(How to complete this task) Print the data that follows without changing a single word.

======== Records shown ========

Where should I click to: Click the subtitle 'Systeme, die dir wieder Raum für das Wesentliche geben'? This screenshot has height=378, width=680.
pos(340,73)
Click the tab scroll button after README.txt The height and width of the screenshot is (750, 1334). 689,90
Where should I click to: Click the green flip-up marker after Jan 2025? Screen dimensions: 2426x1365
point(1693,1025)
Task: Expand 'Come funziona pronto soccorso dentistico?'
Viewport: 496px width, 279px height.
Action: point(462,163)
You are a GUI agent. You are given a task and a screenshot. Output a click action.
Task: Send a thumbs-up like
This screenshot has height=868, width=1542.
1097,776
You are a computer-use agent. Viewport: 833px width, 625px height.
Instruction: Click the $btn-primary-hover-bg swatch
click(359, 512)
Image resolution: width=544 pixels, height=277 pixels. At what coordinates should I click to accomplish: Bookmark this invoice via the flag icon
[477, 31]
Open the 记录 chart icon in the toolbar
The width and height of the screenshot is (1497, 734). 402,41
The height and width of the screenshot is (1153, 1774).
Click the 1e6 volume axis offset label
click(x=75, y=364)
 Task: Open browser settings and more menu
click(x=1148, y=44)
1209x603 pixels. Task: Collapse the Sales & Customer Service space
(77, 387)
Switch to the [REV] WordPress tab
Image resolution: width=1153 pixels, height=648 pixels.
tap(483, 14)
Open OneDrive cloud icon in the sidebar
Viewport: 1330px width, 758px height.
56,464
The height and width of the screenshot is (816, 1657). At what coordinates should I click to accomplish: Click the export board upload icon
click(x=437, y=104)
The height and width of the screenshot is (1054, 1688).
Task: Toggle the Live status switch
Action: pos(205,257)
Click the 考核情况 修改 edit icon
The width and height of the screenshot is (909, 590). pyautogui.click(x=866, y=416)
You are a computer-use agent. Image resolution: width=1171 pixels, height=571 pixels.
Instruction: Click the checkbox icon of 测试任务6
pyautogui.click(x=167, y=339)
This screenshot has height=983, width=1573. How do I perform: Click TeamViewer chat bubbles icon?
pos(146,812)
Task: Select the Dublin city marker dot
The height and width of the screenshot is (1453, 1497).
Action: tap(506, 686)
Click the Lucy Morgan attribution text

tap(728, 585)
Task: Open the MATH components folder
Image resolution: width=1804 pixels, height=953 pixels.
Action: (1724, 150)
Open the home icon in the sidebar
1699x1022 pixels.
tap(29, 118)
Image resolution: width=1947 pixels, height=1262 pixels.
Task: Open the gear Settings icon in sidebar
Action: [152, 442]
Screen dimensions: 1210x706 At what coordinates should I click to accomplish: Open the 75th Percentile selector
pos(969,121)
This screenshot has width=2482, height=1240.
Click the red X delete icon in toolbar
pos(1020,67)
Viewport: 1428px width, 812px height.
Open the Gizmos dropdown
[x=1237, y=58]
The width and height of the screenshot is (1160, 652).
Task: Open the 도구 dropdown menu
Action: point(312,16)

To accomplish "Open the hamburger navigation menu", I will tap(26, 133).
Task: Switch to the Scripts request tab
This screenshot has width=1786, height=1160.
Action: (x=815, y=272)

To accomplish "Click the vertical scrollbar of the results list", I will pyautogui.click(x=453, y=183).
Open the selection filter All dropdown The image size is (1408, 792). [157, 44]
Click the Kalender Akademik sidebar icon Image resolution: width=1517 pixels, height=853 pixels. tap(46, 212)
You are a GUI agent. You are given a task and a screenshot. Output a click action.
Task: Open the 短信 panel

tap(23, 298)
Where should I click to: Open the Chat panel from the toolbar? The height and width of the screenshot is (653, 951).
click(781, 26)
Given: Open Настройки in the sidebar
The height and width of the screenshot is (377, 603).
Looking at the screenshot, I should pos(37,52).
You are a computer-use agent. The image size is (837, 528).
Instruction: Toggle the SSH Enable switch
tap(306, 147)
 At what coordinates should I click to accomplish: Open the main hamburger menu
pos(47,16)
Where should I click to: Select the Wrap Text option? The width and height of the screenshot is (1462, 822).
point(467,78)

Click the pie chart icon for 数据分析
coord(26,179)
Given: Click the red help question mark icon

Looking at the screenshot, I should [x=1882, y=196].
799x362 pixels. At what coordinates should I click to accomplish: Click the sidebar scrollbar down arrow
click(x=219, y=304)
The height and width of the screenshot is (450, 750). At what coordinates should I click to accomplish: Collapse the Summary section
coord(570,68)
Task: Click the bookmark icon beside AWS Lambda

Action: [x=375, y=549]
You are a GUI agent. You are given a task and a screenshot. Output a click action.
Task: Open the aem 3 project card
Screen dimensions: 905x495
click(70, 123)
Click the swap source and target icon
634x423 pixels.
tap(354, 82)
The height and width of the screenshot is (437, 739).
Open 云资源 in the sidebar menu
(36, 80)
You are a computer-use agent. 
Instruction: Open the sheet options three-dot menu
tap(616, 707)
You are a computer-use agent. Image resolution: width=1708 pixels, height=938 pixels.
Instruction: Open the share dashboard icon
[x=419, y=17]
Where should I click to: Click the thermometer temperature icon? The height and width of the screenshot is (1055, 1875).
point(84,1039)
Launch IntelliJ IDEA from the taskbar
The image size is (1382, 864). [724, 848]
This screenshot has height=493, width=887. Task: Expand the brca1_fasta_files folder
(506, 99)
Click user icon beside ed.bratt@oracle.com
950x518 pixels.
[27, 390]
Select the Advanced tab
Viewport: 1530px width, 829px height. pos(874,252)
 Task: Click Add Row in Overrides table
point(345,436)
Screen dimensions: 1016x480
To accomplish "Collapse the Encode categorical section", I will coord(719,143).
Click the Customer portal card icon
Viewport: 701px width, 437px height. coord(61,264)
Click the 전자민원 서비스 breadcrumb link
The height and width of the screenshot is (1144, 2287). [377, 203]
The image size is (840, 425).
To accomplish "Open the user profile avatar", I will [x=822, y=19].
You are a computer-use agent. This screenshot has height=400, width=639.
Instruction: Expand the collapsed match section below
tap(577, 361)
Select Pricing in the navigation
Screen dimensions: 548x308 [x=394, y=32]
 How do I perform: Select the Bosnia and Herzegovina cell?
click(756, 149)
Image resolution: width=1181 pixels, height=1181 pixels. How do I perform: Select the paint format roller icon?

========

(Response to this task)
Where should I click to: Click the subtitle 'Systeme, die dir wieder Raum für das Wesentliche geben'? This screenshot has height=378, width=680.
pos(340,73)
Click the tab scroll button after README.txt The height and width of the screenshot is (750, 1334). 689,90
Where should I click to: Click the green flip-up marker after Jan 2025? Screen dimensions: 2426x1365
point(1693,1025)
Task: Expand 'Come funziona pronto soccorso dentistico?'
Viewport: 496px width, 279px height.
Action: point(462,163)
You are a GUI agent. You are given a task and a screenshot. Output a click action.
Task: Send a thumbs-up like
This screenshot has height=868, width=1542.
1097,776
You are a computer-use agent. Viewport: 833px width, 625px height.
Instruction: Click the $btn-primary-hover-bg swatch
click(359, 512)
Image resolution: width=544 pixels, height=277 pixels. At what coordinates should I click to accomplish: Bookmark this invoice via the flag icon
[477, 31]
Open the 记录 chart icon in the toolbar
The width and height of the screenshot is (1497, 734). 402,41
The height and width of the screenshot is (1153, 1774).
Click the 1e6 volume axis offset label
click(x=75, y=364)
 Task: Open browser settings and more menu
click(x=1148, y=44)
1209x603 pixels. Task: Collapse the Sales & Customer Service space
(77, 387)
Switch to the [REV] WordPress tab
Image resolution: width=1153 pixels, height=648 pixels.
tap(483, 14)
Open OneDrive cloud icon in the sidebar
Viewport: 1330px width, 758px height.
56,464
The height and width of the screenshot is (816, 1657). At what coordinates should I click to accomplish: Click the export board upload icon
click(x=437, y=104)
The height and width of the screenshot is (1054, 1688).
Task: Toggle the Live status switch
Action: pos(205,257)
Click the 考核情况 修改 edit icon
The width and height of the screenshot is (909, 590). pyautogui.click(x=866, y=416)
You are a computer-use agent. Image resolution: width=1171 pixels, height=571 pixels.
Instruction: Click the checkbox icon of 测试任务6
pyautogui.click(x=167, y=339)
This screenshot has height=983, width=1573. How do I perform: Click TeamViewer chat bubbles icon?
pos(146,812)
Task: Select the Dublin city marker dot
The height and width of the screenshot is (1453, 1497).
Action: tap(506, 686)
Click the Lucy Morgan attribution text

tap(728, 585)
Task: Open the MATH components folder
Image resolution: width=1804 pixels, height=953 pixels.
Action: (1724, 150)
Open the home icon in the sidebar
1699x1022 pixels.
tap(29, 118)
Image resolution: width=1947 pixels, height=1262 pixels.
Task: Open the gear Settings icon in sidebar
Action: [152, 442]
Screen dimensions: 1210x706 At what coordinates should I click to accomplish: Open the 75th Percentile selector
pos(969,121)
This screenshot has width=2482, height=1240.
Click the red X delete icon in toolbar
pos(1020,67)
Viewport: 1428px width, 812px height.
Open the Gizmos dropdown
[x=1237, y=58]
The width and height of the screenshot is (1160, 652).
Task: Open the 도구 dropdown menu
Action: point(312,16)

To accomplish "Open the hamburger navigation menu", I will tap(26, 133).
Task: Switch to the Scripts request tab
This screenshot has width=1786, height=1160.
Action: (x=815, y=272)

To accomplish "Click the vertical scrollbar of the results list", I will pyautogui.click(x=453, y=183).
Open the selection filter All dropdown The image size is (1408, 792). [157, 44]
Click the Kalender Akademik sidebar icon Image resolution: width=1517 pixels, height=853 pixels. tap(46, 212)
You are a GUI agent. You are given a task and a screenshot. Output a click action.
Task: Open the 短信 panel

tap(23, 298)
Where should I click to: Open the Chat panel from the toolbar? The height and width of the screenshot is (653, 951).
click(781, 26)
Given: Open Настройки in the sidebar
The height and width of the screenshot is (377, 603).
Looking at the screenshot, I should pos(37,52).
You are a computer-use agent. The image size is (837, 528).
Instruction: Toggle the SSH Enable switch
tap(306, 147)
 At what coordinates should I click to accomplish: Open the main hamburger menu
pos(47,16)
Where should I click to: Select the Wrap Text option? The width and height of the screenshot is (1462, 822).
point(467,78)

Click the pie chart icon for 数据分析
coord(26,179)
Given: Click the red help question mark icon

Looking at the screenshot, I should [x=1882, y=196].
799x362 pixels. At what coordinates should I click to accomplish: Click the sidebar scrollbar down arrow
click(x=219, y=304)
The height and width of the screenshot is (450, 750). At what coordinates should I click to accomplish: Collapse the Summary section
coord(570,68)
Task: Click the bookmark icon beside AWS Lambda

Action: [x=375, y=549]
You are a GUI agent. You are given a task and a screenshot. Output a click action.
Task: Open the aem 3 project card
Screen dimensions: 905x495
click(70, 123)
Click the swap source and target icon
634x423 pixels.
tap(354, 82)
The height and width of the screenshot is (437, 739).
Open 云资源 in the sidebar menu
(36, 80)
You are a computer-use agent. 
Instruction: Open the sheet options three-dot menu
tap(616, 707)
You are a computer-use agent. Image resolution: width=1708 pixels, height=938 pixels.
Instruction: Open the share dashboard icon
[x=419, y=17]
Where should I click to: Click the thermometer temperature icon? The height and width of the screenshot is (1055, 1875).
point(84,1039)
Launch IntelliJ IDEA from the taskbar
The image size is (1382, 864). [724, 848]
This screenshot has height=493, width=887. Task: Expand the brca1_fasta_files folder
(506, 99)
Click user icon beside ed.bratt@oracle.com
950x518 pixels.
[27, 390]
Select the Advanced tab
Viewport: 1530px width, 829px height. pos(874,252)
 Task: Click Add Row in Overrides table
point(345,436)
Screen dimensions: 1016x480
To accomplish "Collapse the Encode categorical section", I will coord(719,143).
Click the Customer portal card icon
Viewport: 701px width, 437px height. coord(61,264)
Click the 전자민원 서비스 breadcrumb link
The height and width of the screenshot is (1144, 2287). [377, 203]
The image size is (840, 425).
To accomplish "Open the user profile avatar", I will [x=822, y=19].
You are a computer-use agent. This screenshot has height=400, width=639.
Instruction: Expand the collapsed match section below
tap(577, 361)
Select Pricing in the navigation
Screen dimensions: 548x308 [x=394, y=32]
 How do I perform: Select the Bosnia and Herzegovina cell?
click(756, 149)
Image resolution: width=1181 pixels, height=1181 pixels. How do I perform: Select the paint format roller icon?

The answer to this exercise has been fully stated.